Ian Gough has condemned Basic Income schemes as ‘deluded and diversionary.’ I’ve been working over the last couple of weeks on a paper looking at these schemes. The arguments are more detailed than I can conveniently put in a blog, but in a nutshell I can see five key problems with current proposals:
- Resources cannot effectively be transferred from other benefits in the way that schemes envisage. The objections are partly distributive, and partly related to the criteria by which existing benefits are distributed.
- The issue of housing, and Housing Benefit, cannot be set aside.
- The models applied to personal taxation and National Insurance are not viable.
- The costs are primarily directed at people of working age and higher incomes, who have the lowest priority.
- The costs are massive.
I do not think I can offer direct solutions to these problems, but I have identified some approaches that could at least help to lessen their impact. In particular,
- Basic Income could be accepted as a partial income, rather than an all-encompassing solution.
- It needs to be developed in tandem with directly provided services, not just income.
- Personal taxation can be integrated with parts of benefit delivery; National Insurance could be the basis of a different kind of scheme.
- Direct costs can be reduced through alternative methods of delivery.

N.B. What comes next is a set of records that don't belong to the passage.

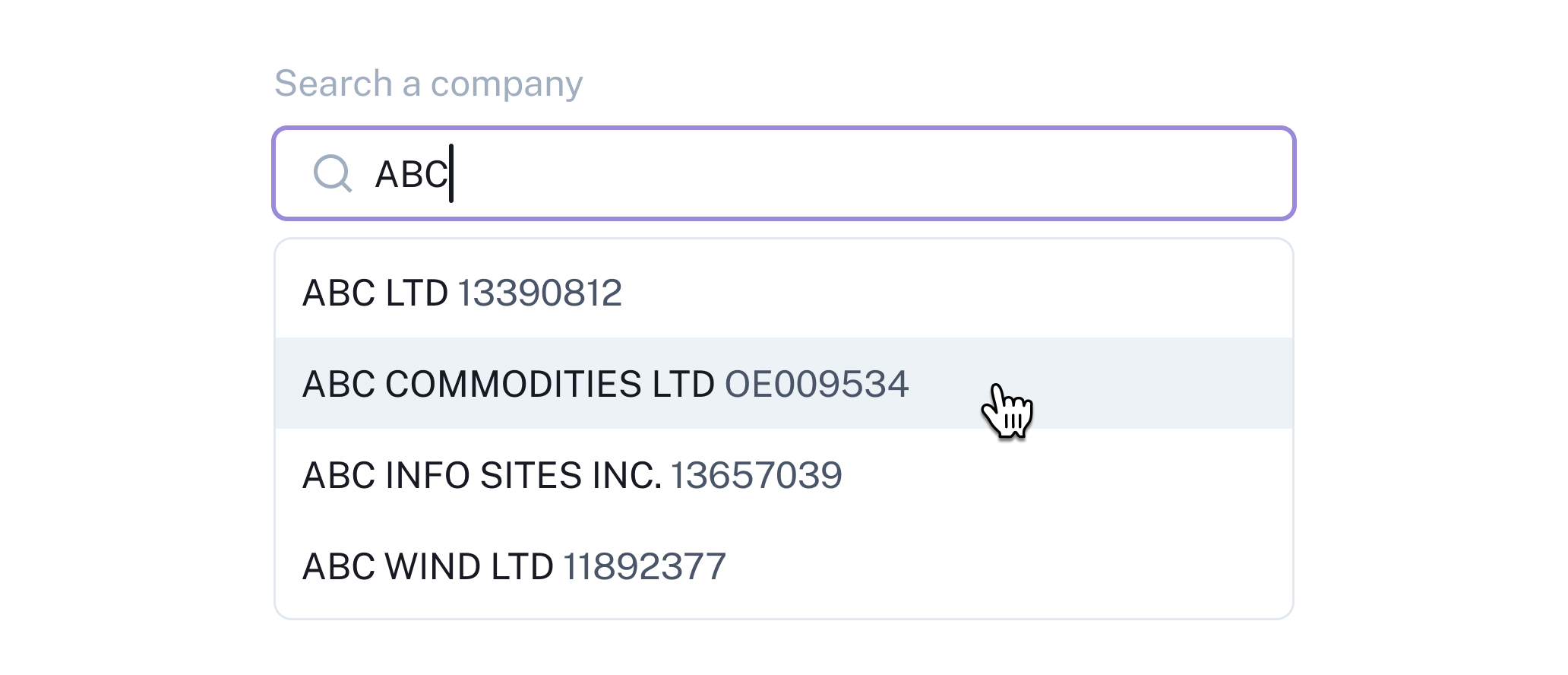Click the "ABC LTD" company name text
The image size is (1568, 675).
[x=375, y=293]
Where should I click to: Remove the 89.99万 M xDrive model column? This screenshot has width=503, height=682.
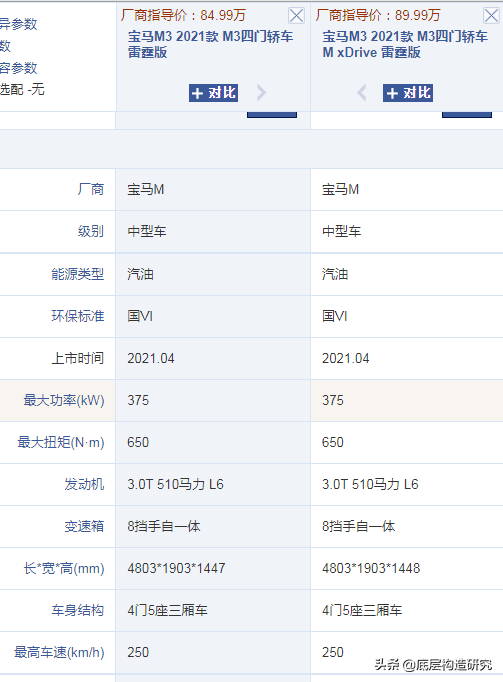(x=491, y=16)
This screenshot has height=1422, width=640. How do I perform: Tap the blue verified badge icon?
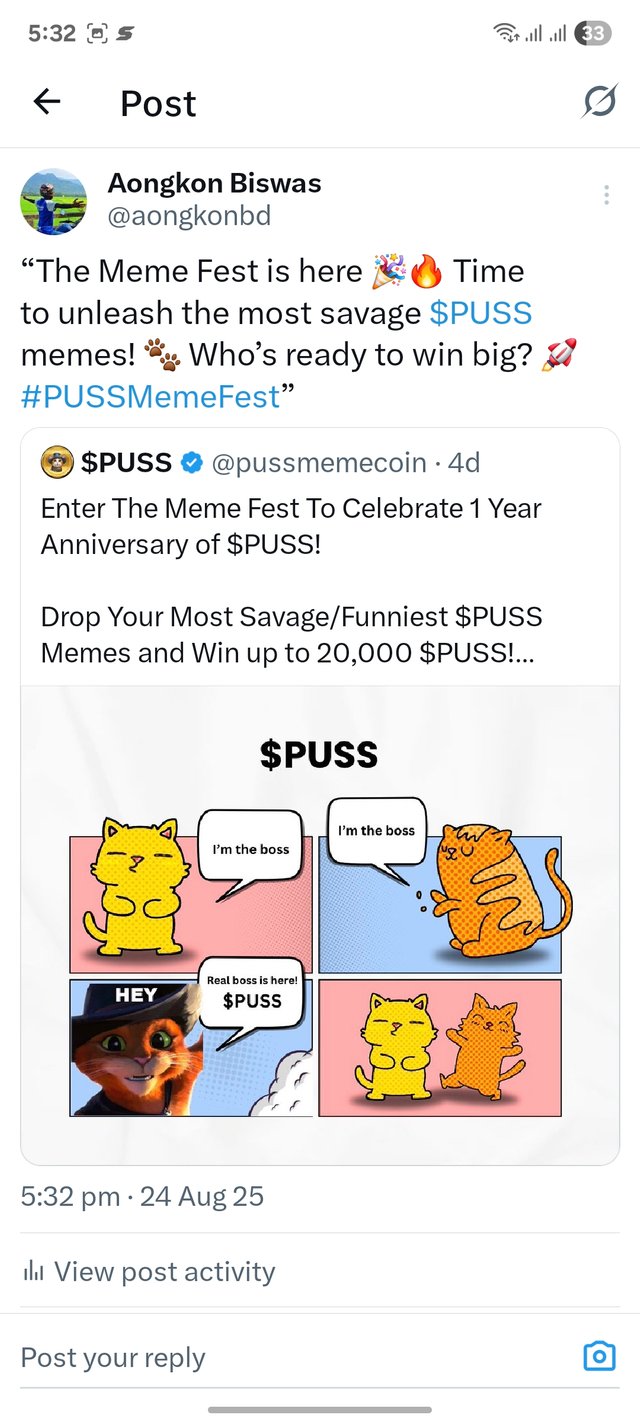click(191, 463)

That leaves the problem of the scheme’s distributive impact. Some of the proposals begin by taking money away from people in need. The reason for doing this is built in to the idea, but even if the poorest are protected, any scheme designed to extend income support to people on higher incomes has to start by directing resources to those people. To pay for the scheme, and to make it operate fairly, there has to be some way to claw those payments back. That cannot be avoided; it is the price of introducing a Basic Income for everyone.